__TASK STATEMENT__
Starting at the first line of the data below, retype every line up to and including the one containing "You are a computer-use agent. This".

__INPUT DATA__
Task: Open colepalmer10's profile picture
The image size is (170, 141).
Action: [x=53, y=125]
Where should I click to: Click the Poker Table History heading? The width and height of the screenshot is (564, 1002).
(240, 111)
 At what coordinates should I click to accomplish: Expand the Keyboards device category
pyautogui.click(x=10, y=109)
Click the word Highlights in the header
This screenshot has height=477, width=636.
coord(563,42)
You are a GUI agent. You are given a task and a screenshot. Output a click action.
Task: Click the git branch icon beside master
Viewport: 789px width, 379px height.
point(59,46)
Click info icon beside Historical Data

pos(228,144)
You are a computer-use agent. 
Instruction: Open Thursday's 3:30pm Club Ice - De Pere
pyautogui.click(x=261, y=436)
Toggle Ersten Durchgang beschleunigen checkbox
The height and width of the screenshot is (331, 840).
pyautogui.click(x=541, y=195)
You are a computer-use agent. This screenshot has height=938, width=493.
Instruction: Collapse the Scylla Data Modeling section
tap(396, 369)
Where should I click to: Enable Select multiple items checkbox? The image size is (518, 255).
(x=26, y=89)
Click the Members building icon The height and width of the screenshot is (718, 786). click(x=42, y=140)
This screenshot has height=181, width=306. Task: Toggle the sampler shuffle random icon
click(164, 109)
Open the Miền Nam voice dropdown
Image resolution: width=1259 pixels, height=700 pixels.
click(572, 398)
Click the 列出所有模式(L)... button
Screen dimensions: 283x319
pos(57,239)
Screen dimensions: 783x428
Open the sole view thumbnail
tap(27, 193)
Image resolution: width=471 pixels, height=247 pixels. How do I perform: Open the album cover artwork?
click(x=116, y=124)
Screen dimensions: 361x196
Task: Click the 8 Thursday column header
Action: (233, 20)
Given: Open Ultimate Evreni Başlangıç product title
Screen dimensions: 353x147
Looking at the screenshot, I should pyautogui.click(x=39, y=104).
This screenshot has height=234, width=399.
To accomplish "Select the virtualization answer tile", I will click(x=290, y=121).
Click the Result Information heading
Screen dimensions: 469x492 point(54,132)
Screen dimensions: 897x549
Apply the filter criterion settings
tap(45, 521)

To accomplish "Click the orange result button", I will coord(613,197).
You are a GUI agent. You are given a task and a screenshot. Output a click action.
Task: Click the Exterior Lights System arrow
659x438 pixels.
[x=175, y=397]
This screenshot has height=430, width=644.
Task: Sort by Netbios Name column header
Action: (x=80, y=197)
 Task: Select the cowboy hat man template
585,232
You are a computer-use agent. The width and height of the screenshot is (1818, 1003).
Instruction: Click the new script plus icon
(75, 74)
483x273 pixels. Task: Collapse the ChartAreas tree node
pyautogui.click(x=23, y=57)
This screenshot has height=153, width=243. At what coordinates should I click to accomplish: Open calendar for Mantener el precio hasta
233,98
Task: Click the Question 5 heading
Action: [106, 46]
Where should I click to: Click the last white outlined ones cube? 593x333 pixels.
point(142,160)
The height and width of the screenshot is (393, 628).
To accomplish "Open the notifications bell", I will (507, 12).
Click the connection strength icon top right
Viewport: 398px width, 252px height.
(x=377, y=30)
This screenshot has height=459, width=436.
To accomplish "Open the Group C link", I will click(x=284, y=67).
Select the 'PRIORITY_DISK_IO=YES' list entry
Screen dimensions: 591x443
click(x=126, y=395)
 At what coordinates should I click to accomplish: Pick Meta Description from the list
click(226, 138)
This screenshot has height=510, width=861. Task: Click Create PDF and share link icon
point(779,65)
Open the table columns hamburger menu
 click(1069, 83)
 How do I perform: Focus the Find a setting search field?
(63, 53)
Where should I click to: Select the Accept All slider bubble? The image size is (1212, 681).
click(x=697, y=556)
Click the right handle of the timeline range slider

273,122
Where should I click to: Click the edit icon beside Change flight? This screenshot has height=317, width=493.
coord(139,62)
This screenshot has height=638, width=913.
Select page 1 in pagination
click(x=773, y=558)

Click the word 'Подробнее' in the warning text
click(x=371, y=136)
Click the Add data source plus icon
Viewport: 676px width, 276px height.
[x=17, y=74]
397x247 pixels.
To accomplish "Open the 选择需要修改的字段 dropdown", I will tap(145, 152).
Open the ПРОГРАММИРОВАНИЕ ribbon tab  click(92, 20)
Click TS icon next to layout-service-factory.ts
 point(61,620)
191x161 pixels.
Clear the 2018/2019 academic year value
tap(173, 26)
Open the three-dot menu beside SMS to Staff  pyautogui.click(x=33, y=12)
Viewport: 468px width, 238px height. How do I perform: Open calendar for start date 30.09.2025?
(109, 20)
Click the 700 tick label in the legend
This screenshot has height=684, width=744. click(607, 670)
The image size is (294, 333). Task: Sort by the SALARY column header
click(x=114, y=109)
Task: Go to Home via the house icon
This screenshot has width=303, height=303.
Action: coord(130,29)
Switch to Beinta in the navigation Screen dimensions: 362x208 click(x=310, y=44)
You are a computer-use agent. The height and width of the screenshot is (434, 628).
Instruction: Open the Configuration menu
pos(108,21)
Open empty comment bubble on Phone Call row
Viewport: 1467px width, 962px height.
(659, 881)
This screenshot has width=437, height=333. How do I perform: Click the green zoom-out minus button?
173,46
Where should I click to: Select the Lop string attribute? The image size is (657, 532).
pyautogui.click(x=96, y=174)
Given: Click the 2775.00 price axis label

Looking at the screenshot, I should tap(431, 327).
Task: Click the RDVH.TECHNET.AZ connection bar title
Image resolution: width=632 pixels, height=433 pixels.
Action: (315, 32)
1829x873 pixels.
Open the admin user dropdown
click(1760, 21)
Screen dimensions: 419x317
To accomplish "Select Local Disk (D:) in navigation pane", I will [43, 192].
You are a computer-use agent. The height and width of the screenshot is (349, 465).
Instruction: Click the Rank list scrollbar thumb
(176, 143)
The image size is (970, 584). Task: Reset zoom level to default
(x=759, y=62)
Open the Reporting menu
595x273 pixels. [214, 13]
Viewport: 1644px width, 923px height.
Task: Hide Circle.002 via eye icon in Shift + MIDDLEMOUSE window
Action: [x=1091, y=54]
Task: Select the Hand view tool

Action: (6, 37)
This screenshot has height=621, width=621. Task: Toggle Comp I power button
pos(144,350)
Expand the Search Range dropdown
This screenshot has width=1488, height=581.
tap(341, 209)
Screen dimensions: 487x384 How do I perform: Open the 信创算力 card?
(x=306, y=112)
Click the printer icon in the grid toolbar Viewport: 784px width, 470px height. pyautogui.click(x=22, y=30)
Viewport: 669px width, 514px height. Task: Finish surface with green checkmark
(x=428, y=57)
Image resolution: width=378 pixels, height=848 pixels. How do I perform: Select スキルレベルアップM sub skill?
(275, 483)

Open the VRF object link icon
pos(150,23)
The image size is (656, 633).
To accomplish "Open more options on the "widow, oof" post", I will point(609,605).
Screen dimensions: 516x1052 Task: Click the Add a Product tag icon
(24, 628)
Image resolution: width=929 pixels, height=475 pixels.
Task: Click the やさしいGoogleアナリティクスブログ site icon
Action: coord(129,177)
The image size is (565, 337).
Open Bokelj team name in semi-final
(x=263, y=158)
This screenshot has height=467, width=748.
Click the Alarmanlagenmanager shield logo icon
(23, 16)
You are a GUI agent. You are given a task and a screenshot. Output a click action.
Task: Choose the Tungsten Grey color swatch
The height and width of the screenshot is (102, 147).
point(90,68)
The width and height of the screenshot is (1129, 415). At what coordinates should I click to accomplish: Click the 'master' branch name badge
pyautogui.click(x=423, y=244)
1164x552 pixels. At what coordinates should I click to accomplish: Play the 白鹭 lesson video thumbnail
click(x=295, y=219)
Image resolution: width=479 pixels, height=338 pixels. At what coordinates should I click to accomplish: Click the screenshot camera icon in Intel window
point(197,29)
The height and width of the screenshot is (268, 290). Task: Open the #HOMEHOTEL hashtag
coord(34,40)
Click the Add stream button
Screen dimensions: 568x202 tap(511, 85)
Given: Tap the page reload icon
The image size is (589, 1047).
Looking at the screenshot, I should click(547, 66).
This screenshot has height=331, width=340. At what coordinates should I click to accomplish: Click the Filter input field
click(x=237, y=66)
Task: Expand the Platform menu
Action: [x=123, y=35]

__TASK ANSWER__
Task: Open colepalmer10's profile picture
The image size is (170, 141).
Action: [x=53, y=125]
Where should I click to: Click the Poker Table History heading? The width and height of the screenshot is (564, 1002).
(240, 111)
 At what coordinates should I click to accomplish: Expand the Keyboards device category
pyautogui.click(x=10, y=109)
Click the word Highlights in the header
This screenshot has height=477, width=636.
coord(563,42)
You are a GUI agent. You are given a task and a screenshot. Output a click action.
Task: Click the git branch icon beside master
Viewport: 789px width, 379px height.
point(59,46)
Click info icon beside Historical Data

pos(228,144)
You are a computer-use agent. 
Instruction: Open Thursday's 3:30pm Club Ice - De Pere
pyautogui.click(x=261, y=436)
Toggle Ersten Durchgang beschleunigen checkbox
The height and width of the screenshot is (331, 840).
pyautogui.click(x=541, y=195)
You are a computer-use agent. This screenshot has height=938, width=493.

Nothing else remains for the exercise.